ASSERTIONS PASSED: 4

--------------------------------------------------
SCENARIO: Subtraction operation
--------------------------------------------------
GIVEN: x = 8
  WHEN: y = 3
    THEN: the difference will be 5
GIVEN: x = 8
  WHEN: y = 0
    THEN: the difference will be 8
GIVEN: x = 8
  WHEN: y = -2
    THEN: the difference will be 10
GIVEN: x = -3
  WHEN: y = 2
    THEN: the difference will be -5
GIVEN: x = -3
  WHEN: y = -1
    THEN: the difference will be -2

ASSERTIONS PASSED: 5

**************************************************
* KMTEST END (scenarios: 3, assertions: 14)
**************************************************

Samples

There is a [samples](samples) folder that demonstrates usage of KmTest unit testing framework.

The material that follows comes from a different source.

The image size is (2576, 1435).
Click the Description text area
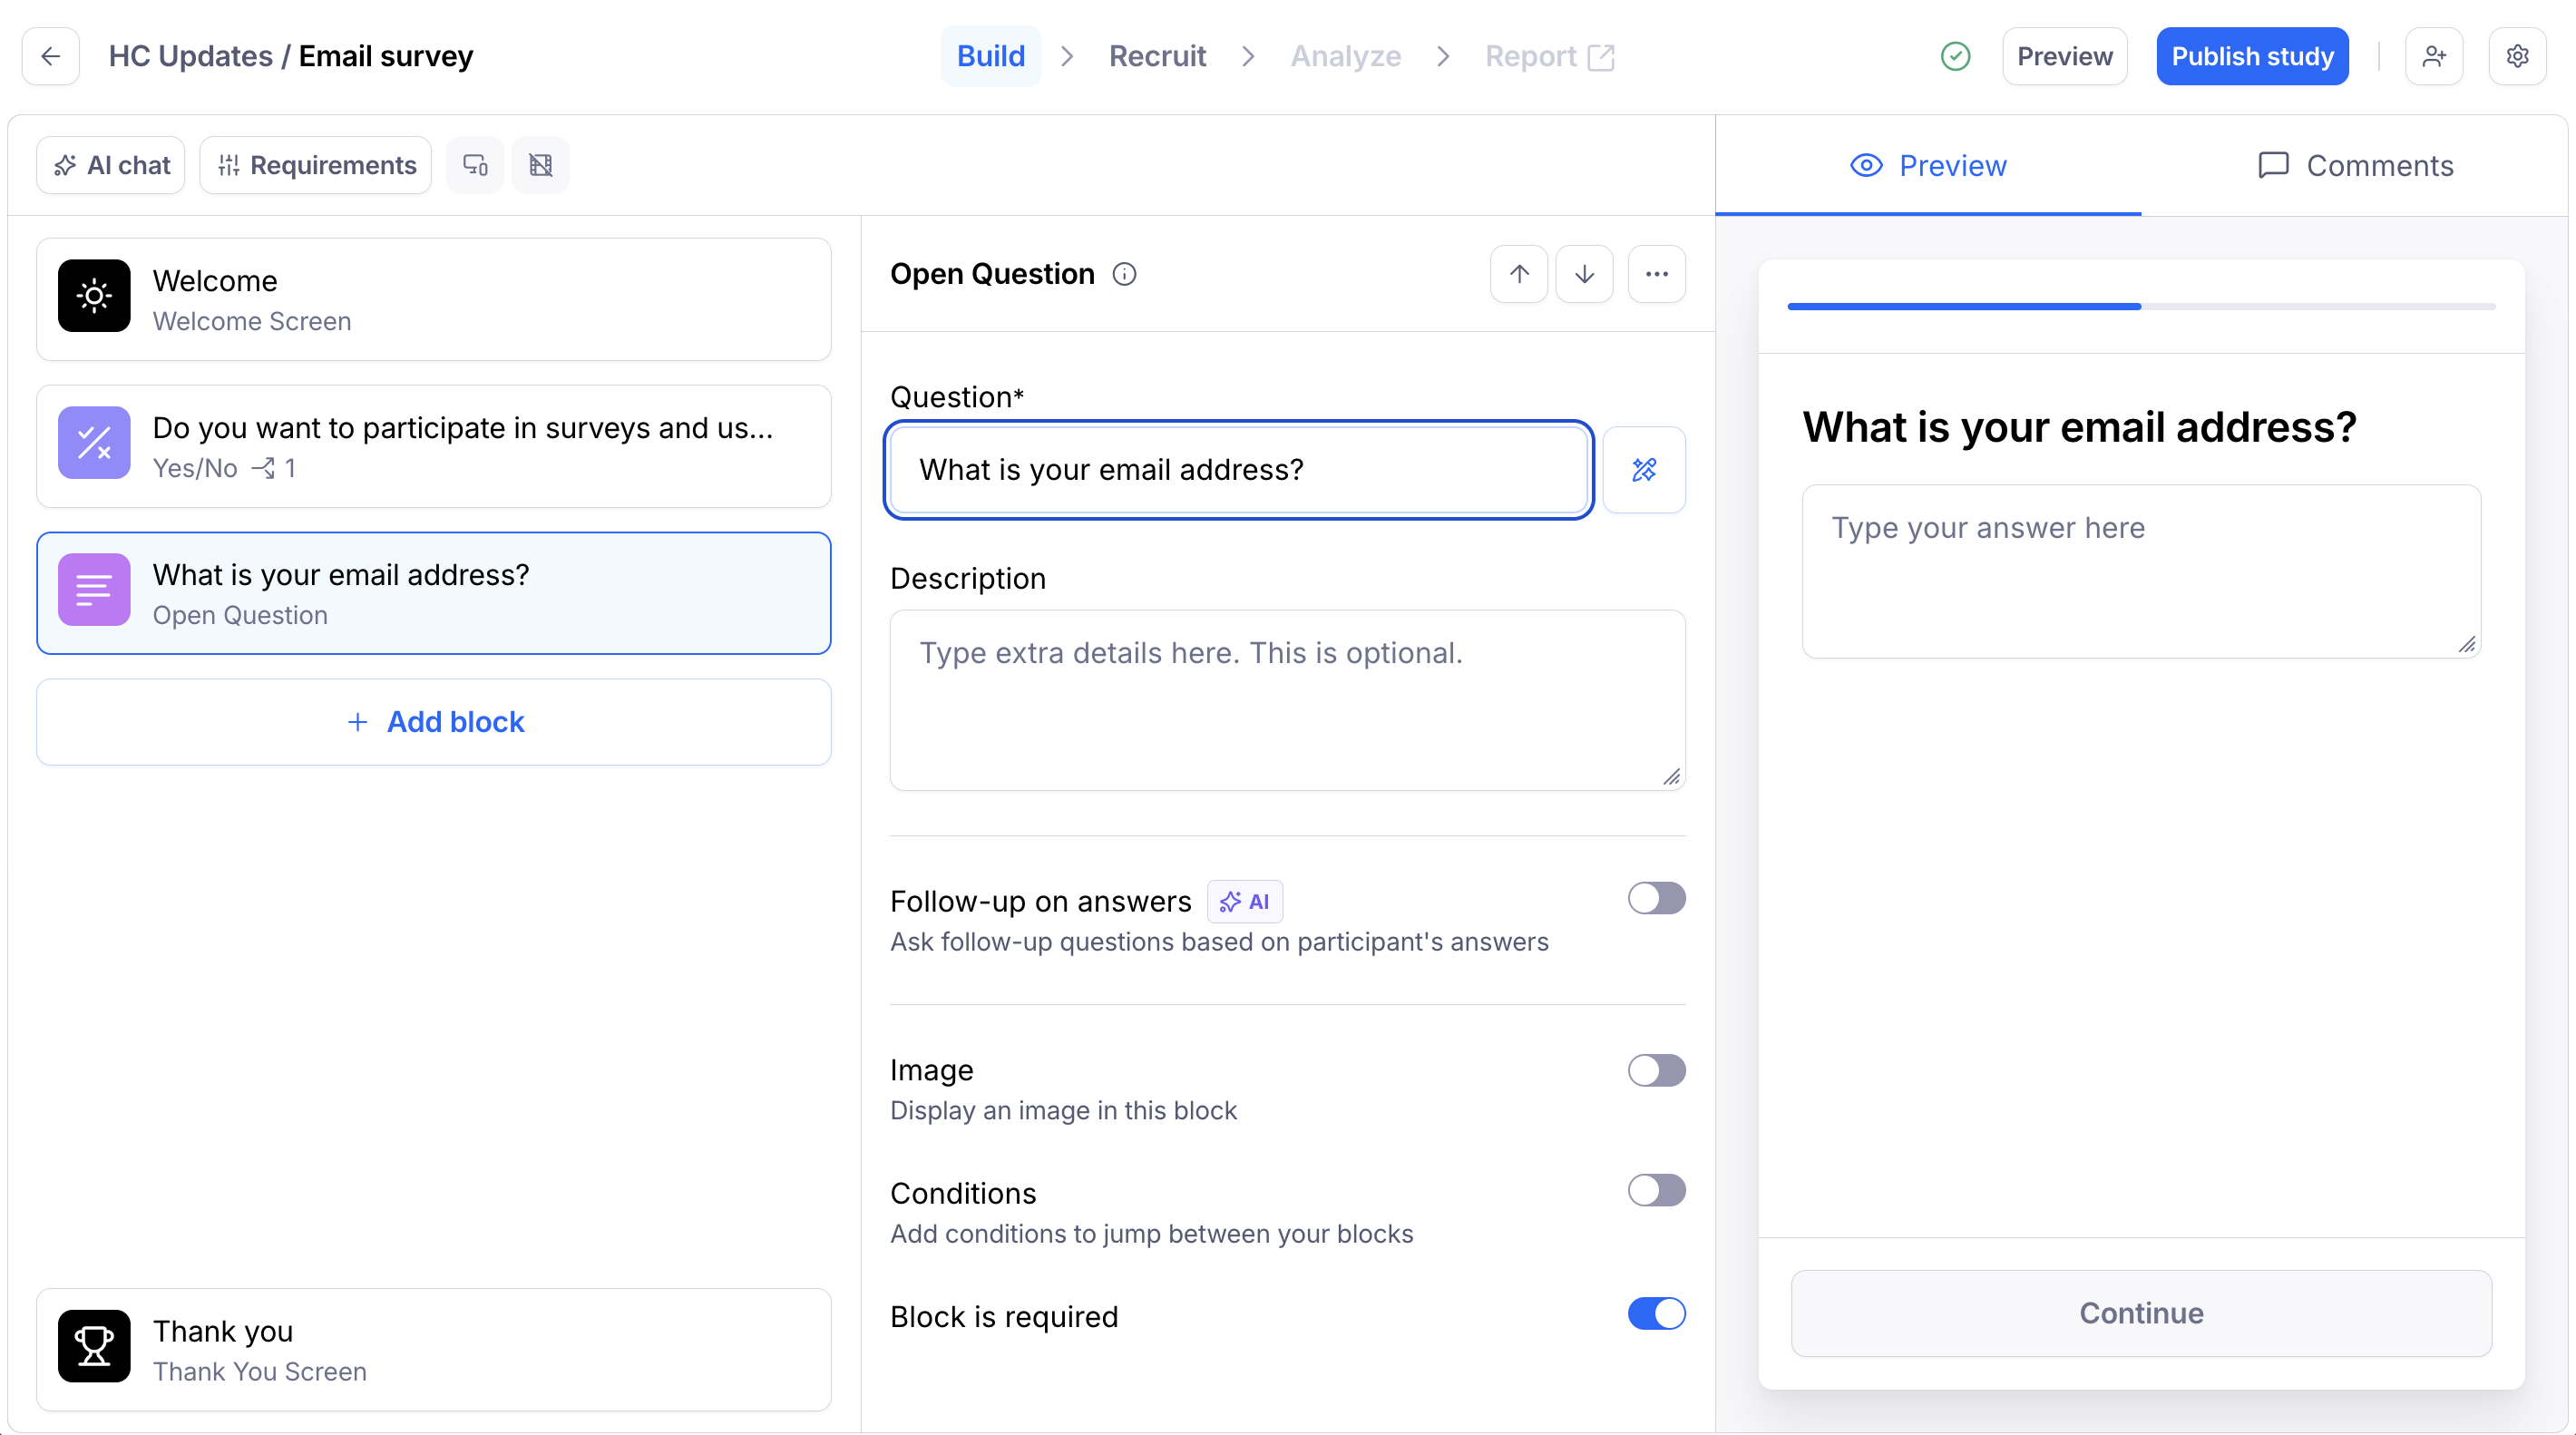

To compile it you need Visual Studio 2015 and WDK10.

License

KmTest is licensed under the MPL version 2.0. You can freely use it in your commercial or opensource software.

Acknowledgment

Thanks to Phil Nash and his Catch C++ test framework for BDD-style inspiration.

Version history

Version 0.9.0 (18 Jan 2017)

  • Initial public release


*Note that all licence references and agreements mentioned in the KmTest README section above are relevant to that project's source code only.